Милая Катенька, я совершенно умираю от усталости и сижу, прихлёбывая какую-то сладкую водку, чтобы собраться и описать Вам свои приключения. Я вроде бы совсем недавно отправил Вам своё последнее письмо, а уже сколько всего. Вы, думаю, помните, что я писал Вам накануне отъезда. И вот что было.
Я выбрался из своего доброго домика ещё засветло и под горку едва дотащился со своим баулом до самой дороги, хотя и так почти опоздал на поезд. Ну и очень скоро я уже ехал по курортной линии, поглядывая то на Каспийское море, которое билось о волнорезы внизу, то на разномастные деревеньки и дачи, которые выглядывали из расселин между холмами с другой стороны.
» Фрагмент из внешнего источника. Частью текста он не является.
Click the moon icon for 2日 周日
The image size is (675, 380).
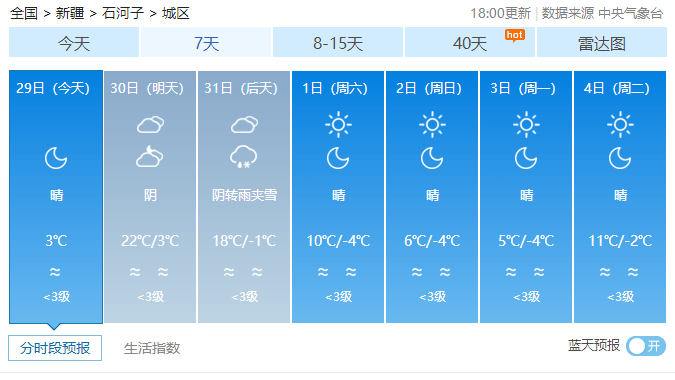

По вагону проходили гармонисты, монашки и тётки с пирожками, иногда забавно наталкиваясь друг на друга. По дороге не было ничего забавного, кроме Сочи.
В Сочи всё дышит полегче и повольготнее, чем в портовом Туапсе, потому что преступная столица края всё-таки. Я даже огорчился, прочитав на перроне <в> кафе газеты, на сколько праздников опоздал. Только что завершился фестиваль пива, а вчера было выступление балета Михайловского. Я бы дорого дал, чтобы посмотреть на публику. А так всё вокруг беготливо и даже вполне столично. Пока я обедал в грузинской харчевне «Три Журавля», меня надоумило пойти в художественный музей. Забрёл на вернисаж местного авангарда. Во время всеобщего ликования я подошёл к здешнему поэту-радикалу, который открывал выставку, и представился заезжим сотрудником петроградского ГЦСИ: умри, Захар! Меня очень приятно напоили водкой, и вечер мило продолжался в музейном кафе, но господа как-то затушевались, стеснялись, и вообще было видно, что сегодня чересчур большой праздник, потому что художники бросались на женщин и на какую-то, подозреваю, пару меценатов как голодные волки. Всё так, ничего себе. Лучше всего дендрарий, и скорее всего потому, что я хорошо помню его с детства, а так было очень тепло и уютно гулять по всей здешней австралии, азии и америкам; возле розария меня поймали лотерейщики, но я удачно сбежал.